S'est ajoutée à cette évolution du virus une communication illisible du Gouvernement.

Moins de cinq semaines après avoir déclaré, en quelque sorte « la patrie en danger », et avant même l'entrée en vigueur de la loi, le Premier ministre et le ministre des solidarités et de la santé, au cours d'une conférence de presse organisée jeudi 20 janvier 2022, ont annoncé une série d'allègements des restrictions, du fait de l'amélioration de la situation sanitaire. Ces allègements devraient être actés en deux temps, à compter du 2 février puis du 16 février. Pour les entreprises notamment, dès le 2 février, le télétravail n'était plus « obligatoire », mais « recommandé » et son niveau devait être défini en fonction du « dialogue social interne ». Les boîtes de nuit, identifiées comme un haut lieu de contaminations, ont pourtant rouvert le week-end dernier.

À la suite de l'audition du Pr Fischer, qui avait estimé possible une levée du passe vaccinal à l'horizon fin mars début avril, le porte-parole du Gouvernement, Gabriel Attal, a confirmé cette hypothèse, sans pour autant la fonder sur des avis scientifiques récents ni sur des indicateurs précis, le Gouvernement s'étant toujours refusé à le faire.

Nous le savons maintenant grâce aux projections de l'Institut Pasteur rendues publiques ou transmises à la commission au titre de ses pouvoirs d'enquête, la décrue engagée devrait se confirmer et la dynamique s'accélérer avec une baisse rapide des hospitalisations et de l'occupation des lits de soins critiques est anticipée pour le mois de mars.

Ce que nous aurons montré ces travaux, c'est la grande difficulté à fonder le suivi et le pilotage de la crise sur des données articulées et transparentes. Bien sûr, nous avons pu le constater en audition, et le Pr Salomon n'a pas manqué de le rappeler, beaucoup de données sont en open data sur les sites publics. Ce n'est pas tant la diffusion des données qui fait défaut - même si la mise à disposition de certaines, comme sur les covid accessoires, a tardé - que la capacité du Gouvernement à en livrer une lecture au public qui trace des perspectives pour son action et pour les efforts demandés.

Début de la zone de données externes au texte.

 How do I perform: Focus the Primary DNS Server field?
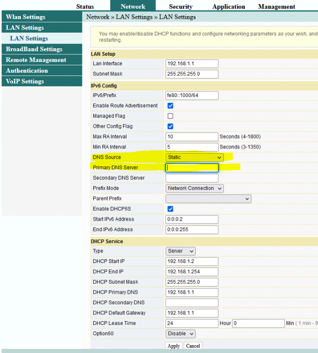(x=192, y=168)
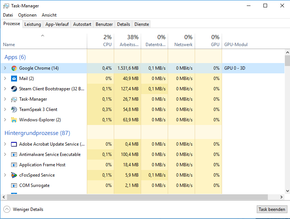Viewport: 290px width, 219px height.
Task: Click the Task beenden button
Action: 272,209
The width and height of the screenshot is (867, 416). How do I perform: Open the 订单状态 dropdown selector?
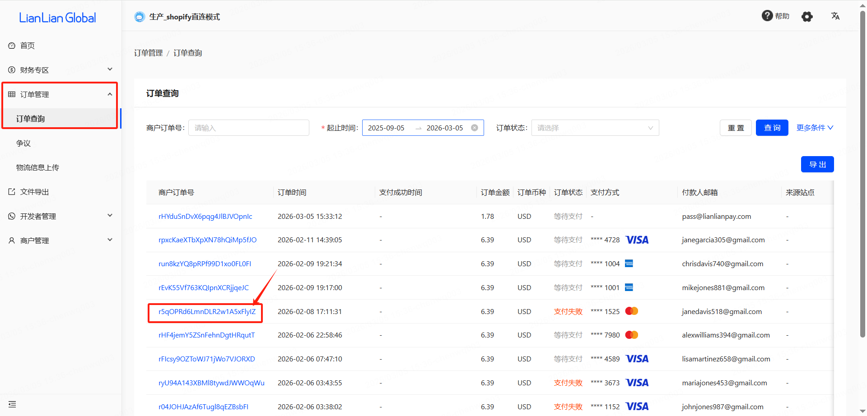595,128
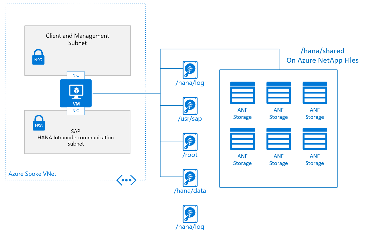Select the /hana/data disk icon

190,178
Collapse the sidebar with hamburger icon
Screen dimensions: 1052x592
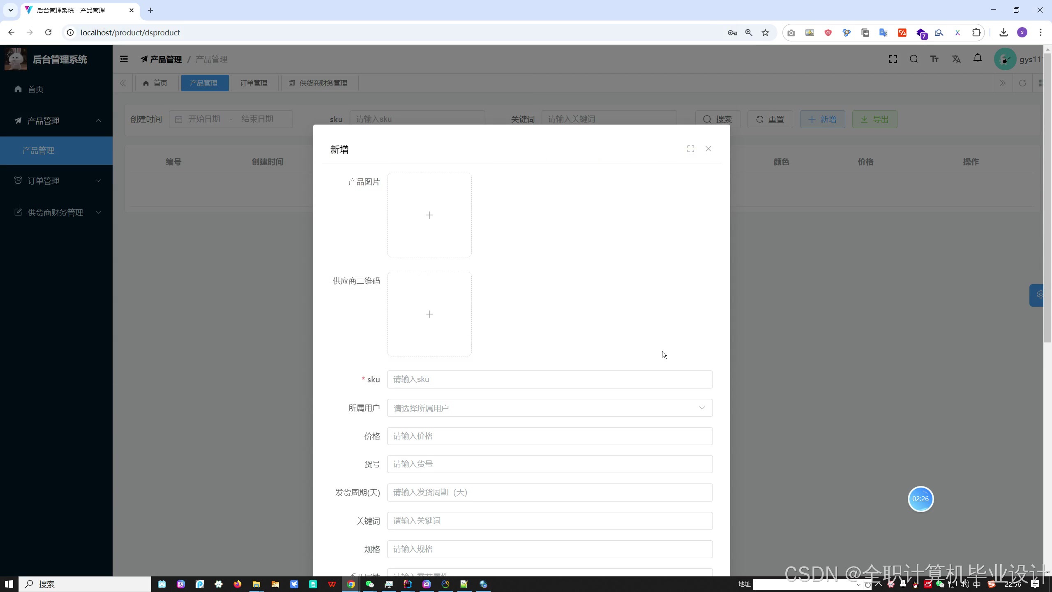124,59
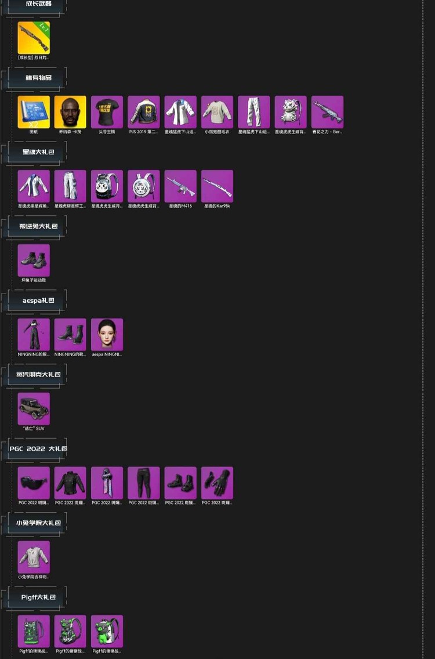This screenshot has height=659, width=435.
Task: Select the PGC 2022 goggles item
Action: [34, 483]
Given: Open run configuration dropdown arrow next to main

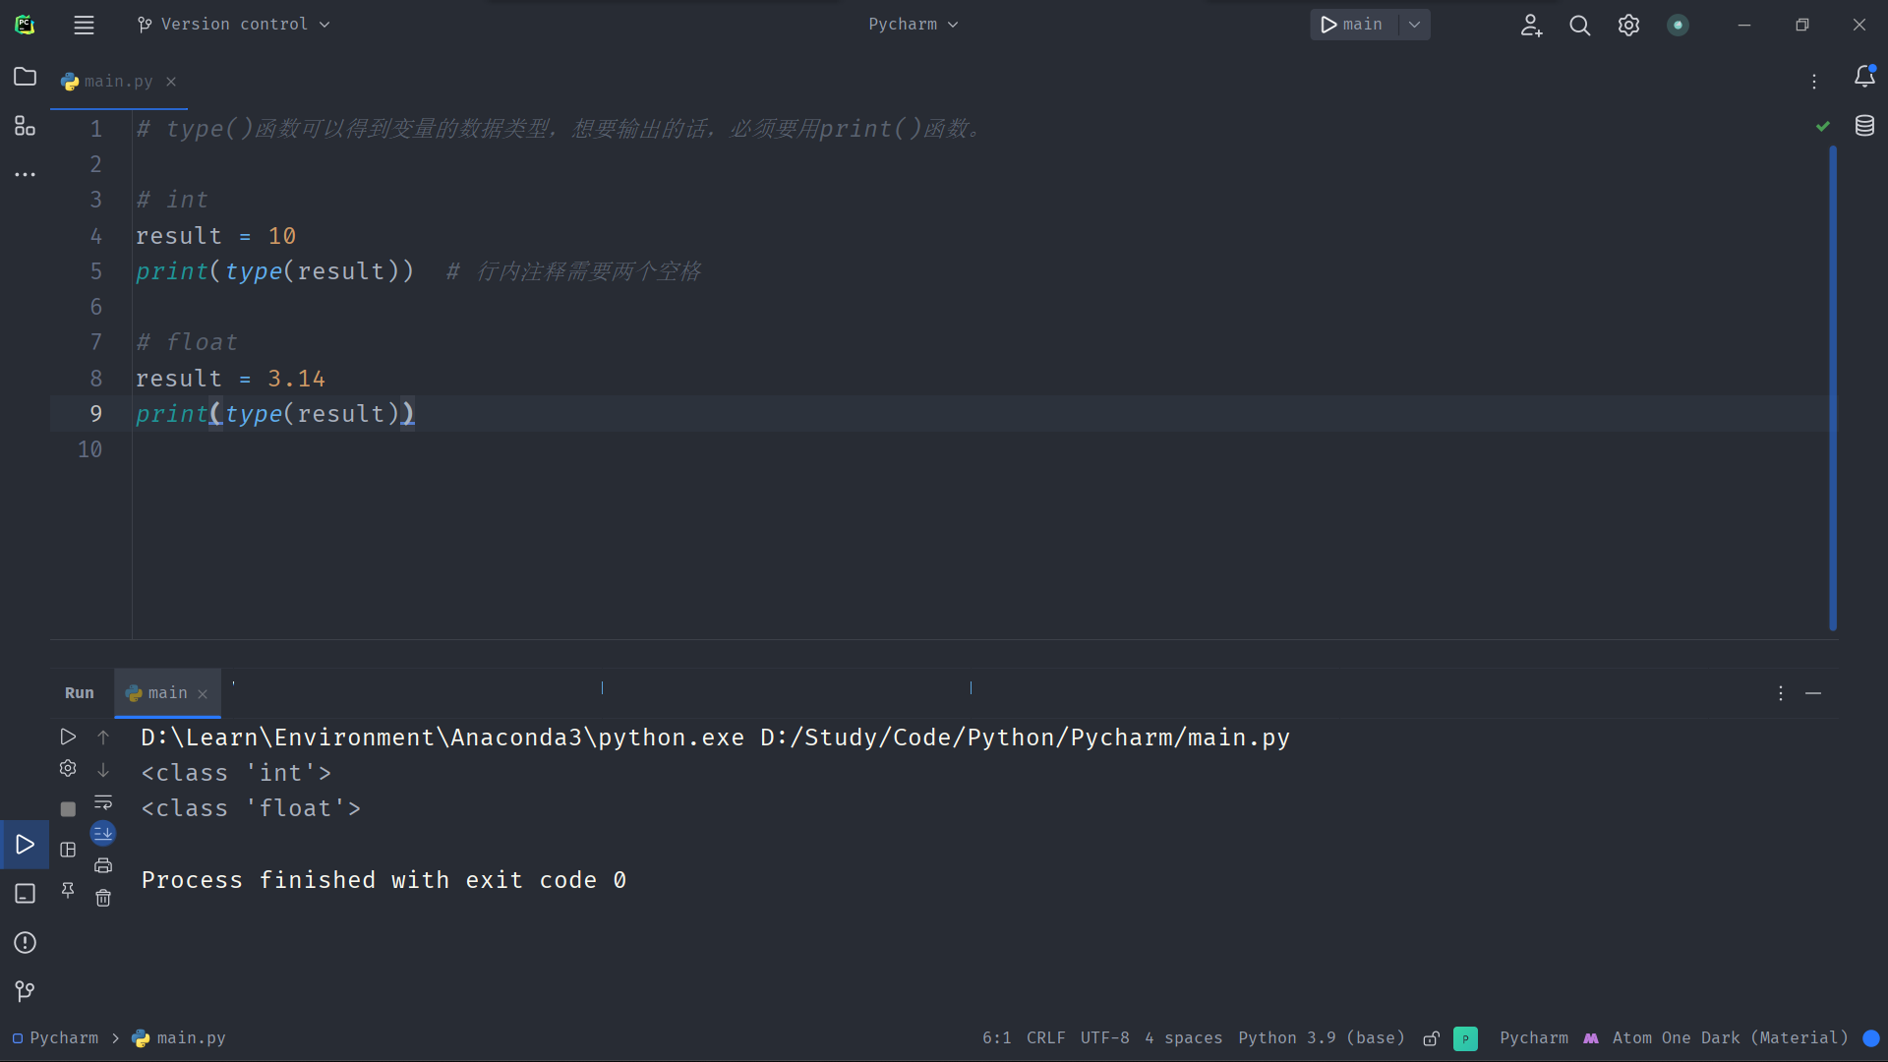Looking at the screenshot, I should (1414, 25).
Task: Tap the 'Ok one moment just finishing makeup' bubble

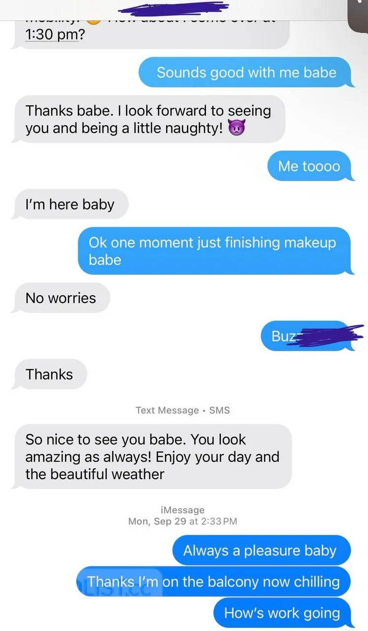Action: tap(216, 251)
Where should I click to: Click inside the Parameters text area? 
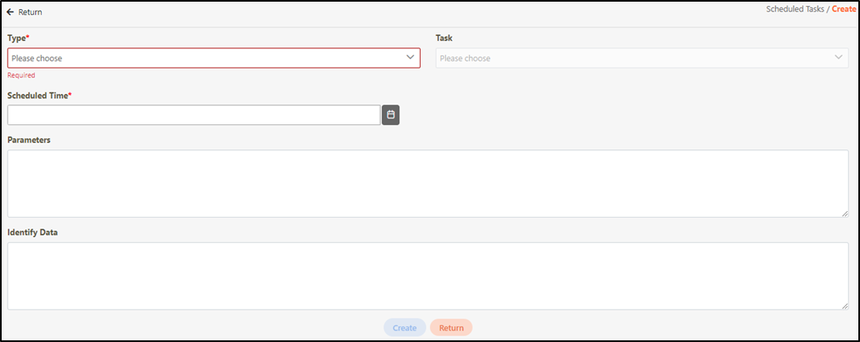pos(428,184)
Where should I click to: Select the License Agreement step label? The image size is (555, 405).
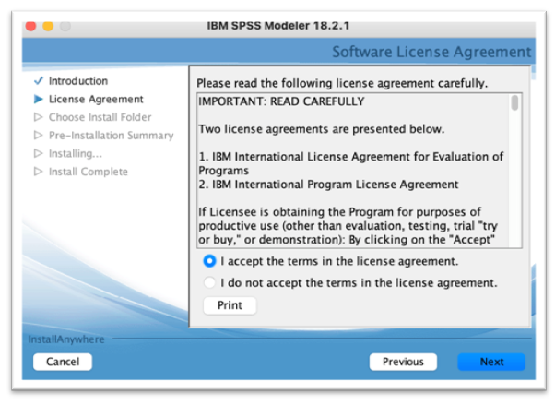point(96,99)
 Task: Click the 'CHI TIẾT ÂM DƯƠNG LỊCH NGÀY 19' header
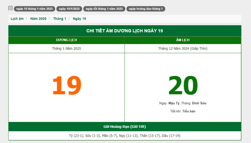tap(125, 31)
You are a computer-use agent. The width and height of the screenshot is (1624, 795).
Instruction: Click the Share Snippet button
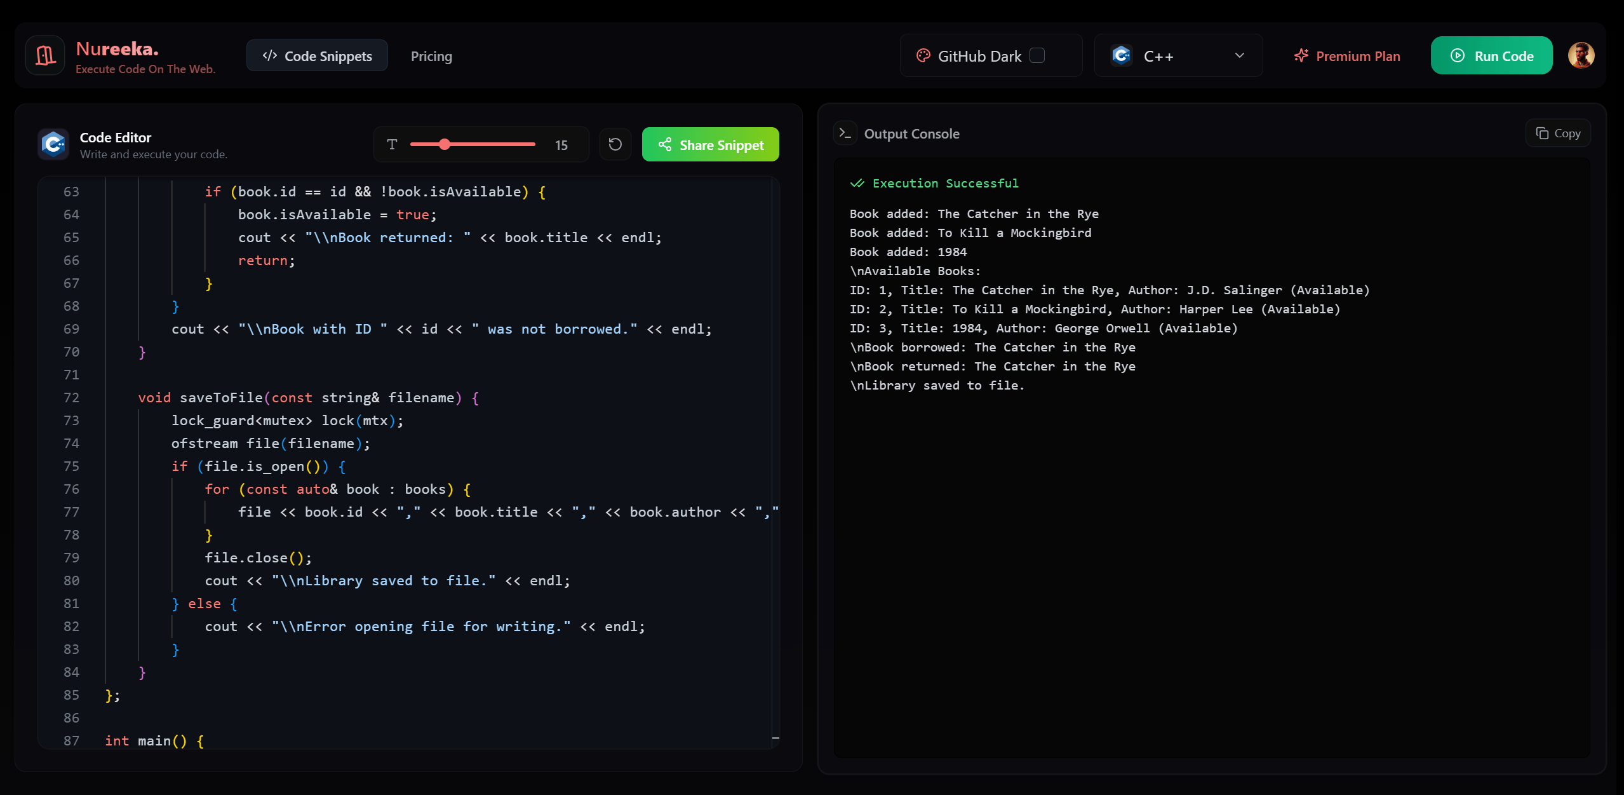click(710, 144)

Les organismes chargés de la santé publique, au premier rang desquels l'agence nationale Santé publique France, au-delà de la seule mise à disposition des données, semblent singulièrement absents de la stratégie ou, à tout le moins, de son exposition à la population. L'audition du Pr Chêne était à cet égard frappante. L'articulation des missions entre les services du ministère et l'agence, déjà identifiée comme une difficulté lors de la commission d'enquête sur le covid, devra décidément être réexaminée.

M. Olivier Henno , rapporteur . - Publié le 17 février dernier, le dernier point épidémiologique de Santé publique France, qui porte sur la semaine du 7 au 13 février relève les éléments suivants.

Le taux d'incidence est de 1 367 cas pour 100 000 habitants, soit 917 313 nouveaux cas confirmés, et le taux de positivité est à 28,1 % en baisse dans toutes les classes d'âge. Le fameux « R » s'élève à 0,59 %.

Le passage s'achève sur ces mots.